Литмир - Электронная Библиотека

Со слюной, капавшей с уголков рта, он обещал ей:

— Пять долларов. Десять. Я могу даже дойти до целых двадцати, если ты разрешишь мне везде тебя поцеловать.

— Убирайся отсюда, грязный старикашка! — сказала она ему.

Но вместо того чтобы уйти, он надавил на нее арбузом и, пока она стояла, как дурочка, держа его, сорвал с нее халат и обнажил свою плоть, и не успела она опомниться, как оказалась голой и распластанной на спине на собственной кровати, и между ней и мистером Кронкайтом не было ничего, кроме арбуза.

В ужасе от того, что он собирается сделать, все еще вцепившись в арбуз, стараясь удерживать его между ними, она ругала его и старалась пнуть ногой.

— Оставь меня в покое, старый сукин сын!

Но мистер Кронкайт тут же обругал ее в ответ, продолжая тискать до тех пор, пока она, в отчаянии вывернувшись на кровати, насколько могла, и подняв арбуз обеими руками, обрушила на его лысую голову, а потом воспользовалась одной из туфель-шпилек, которые были на ней, чтобы пнуть его в самое больное место.

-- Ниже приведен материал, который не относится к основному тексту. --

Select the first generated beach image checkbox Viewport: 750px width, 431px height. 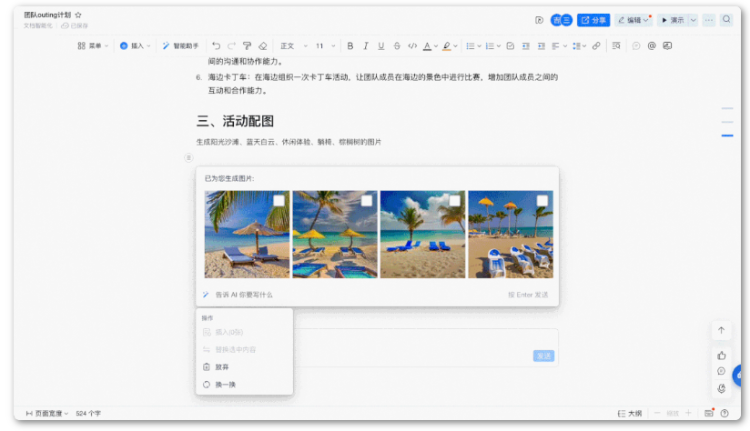click(x=279, y=201)
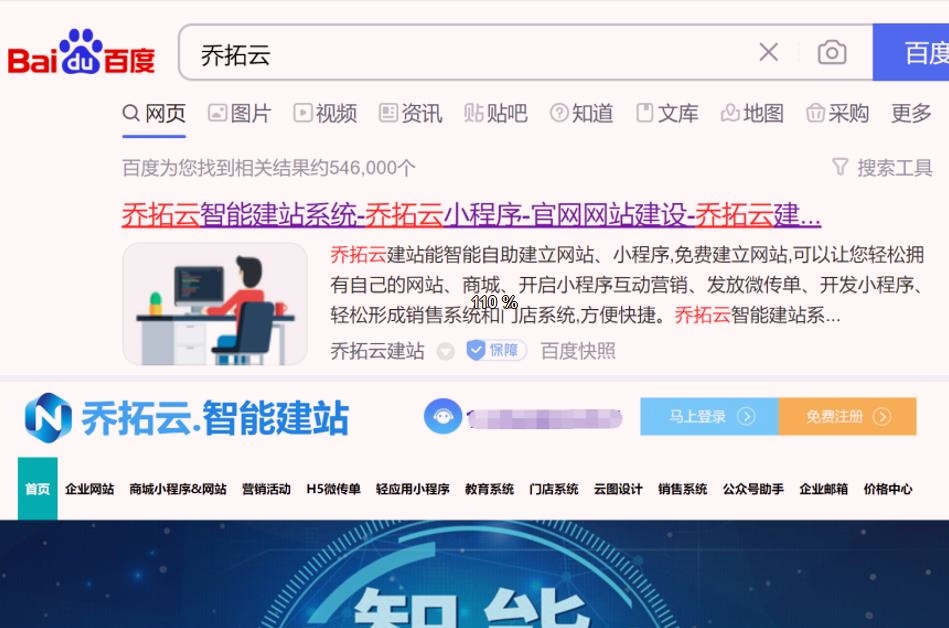Switch to the 视频 tab
The image size is (949, 628).
click(326, 113)
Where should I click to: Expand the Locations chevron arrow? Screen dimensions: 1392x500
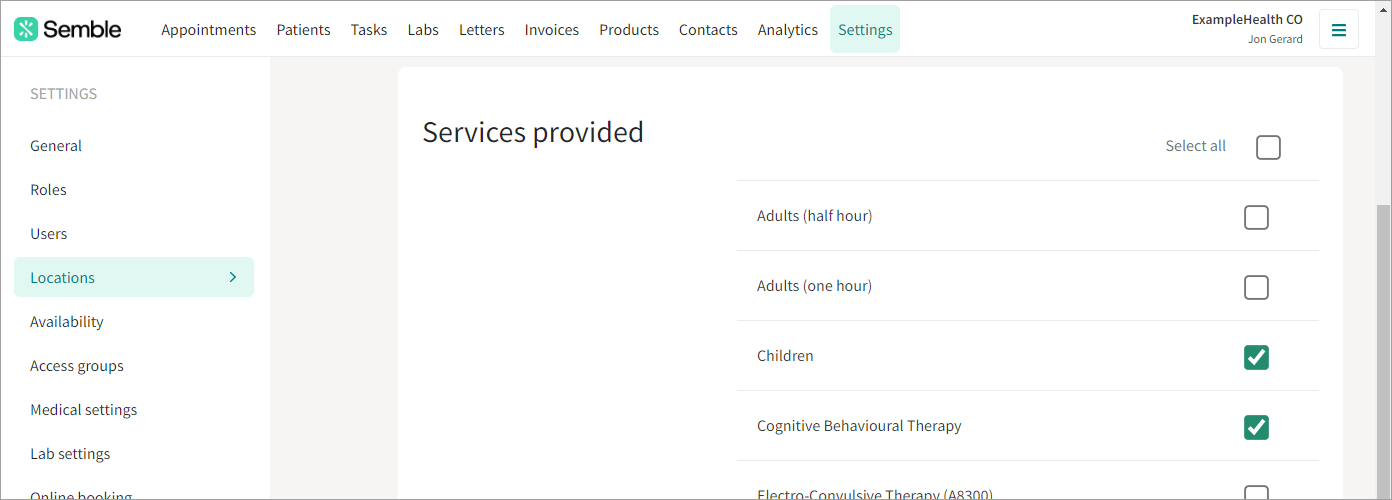click(233, 277)

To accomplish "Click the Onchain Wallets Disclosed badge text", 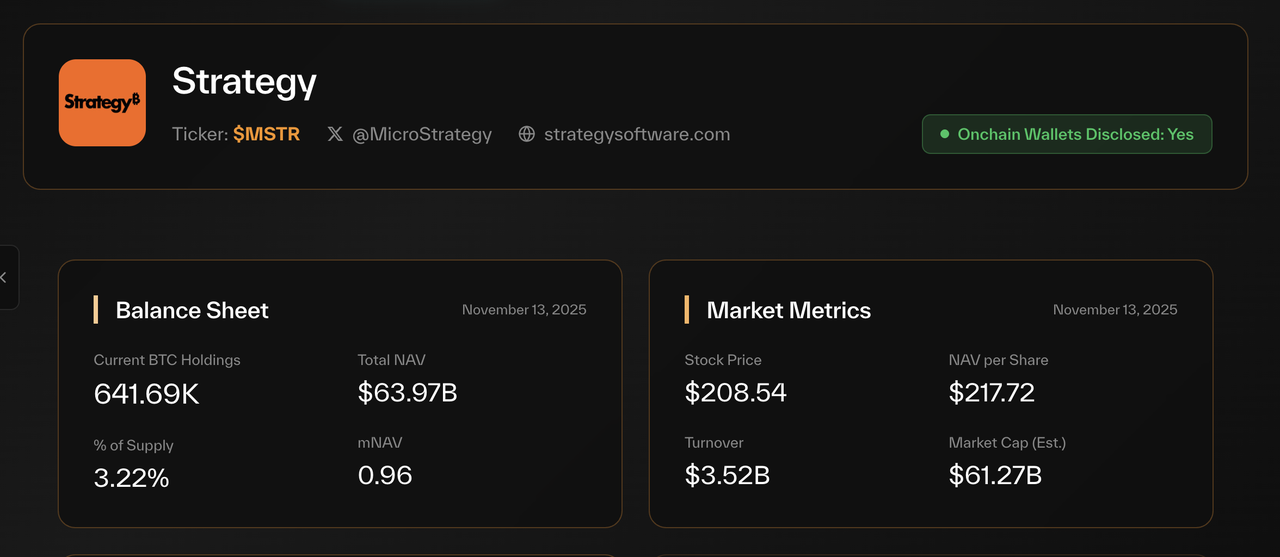I will 1075,134.
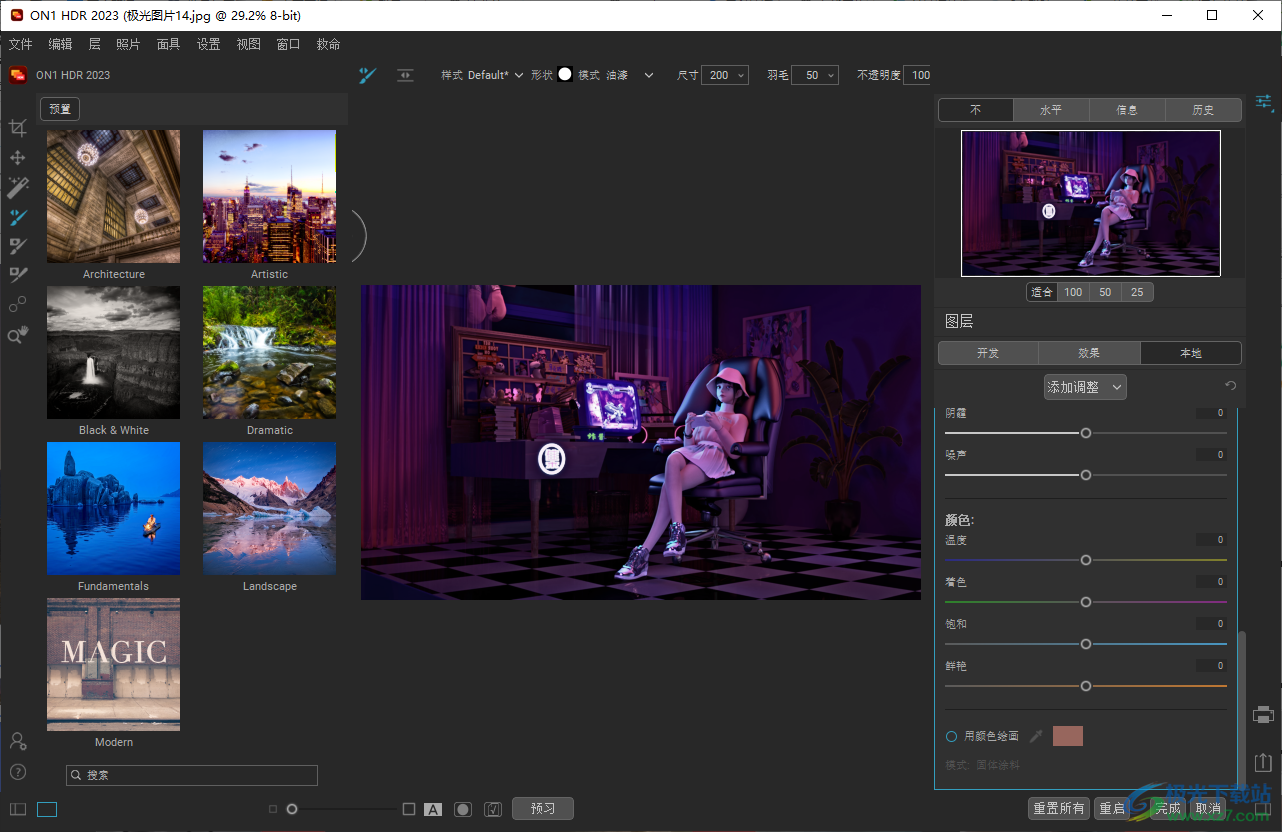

А после того как он, шатаясь, постанывая, вывалился из дома, обхватив себя обеими руками, с пьяным бормотанием о том, что она загубила его жизнь, она стряхнула с колен арбузную мякоть и подобрала с пола свой халат. Больше ни она, ни ее мама никогда не видели мистера Кронкайта.

И она никогда не рассказывала Вере ни о мистере Кронкайте, ни об этом происшествии. А иначе Вера сказала бы, что она сама виновата, что вела себя неподобающе. Ну а как вести себя подобающе с мерзким стариком, пытающимся запустить свои искусственные зубы тебе в промежность?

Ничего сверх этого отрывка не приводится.